PROVIDED PASSAGE.
Can you imagine a sport with as many memorable trophies as golf? Just the mention of the word stimulates visions of famous golfers holding their trophies aloft to a cheering crowd.

Although most weekend golfers are happy to hack their way around the course in a friendly competition with their friends and club members, there is still the lingering thought in the back of their minds that they will one day experience the glory and satisfaction of winning a competition trophy.

Whilst winning a major competition is the furthest thing from most golfers’ minds, a handicap system allows even the lowliest golfer to win some sort of trophy.

But there is no doubting the stimulus of witnessing a major tournament win by a favourite professional that spurs many a week-end golfer to greater heights! Take a look at the following list to see why.

SUPPLIED MATERIAL.
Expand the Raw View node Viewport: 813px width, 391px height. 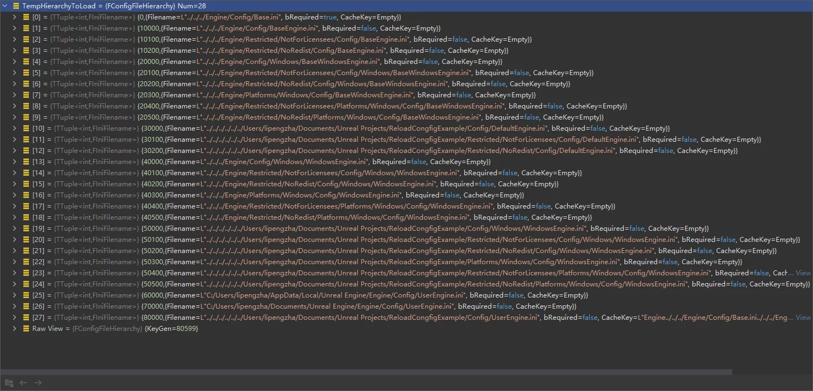pos(15,329)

WORK REQUEST.
Decide whether each statement agrees with the golf trophy passage, answering yes or no and quoting the deciding words: (a) a handicap system lets even the weakest golfer win some trophy; (b) winning a major competition is foremost in most golfers' minds; (c) most weekend golfers are content to play in friendly competitions with friends and club members. Use only the golf trophy passage, not the data.

EXERCISE OUTPUT.
(a) Yes: "a handicap system allows even the lowliest golfer to win some sort of trophy"
(b) No: "winning a major competition is the furthest thing from most golfers’ minds"
(c) Yes: "most weekend golfers are happy to hack their way around the course in a friendly competition with their friends and club members"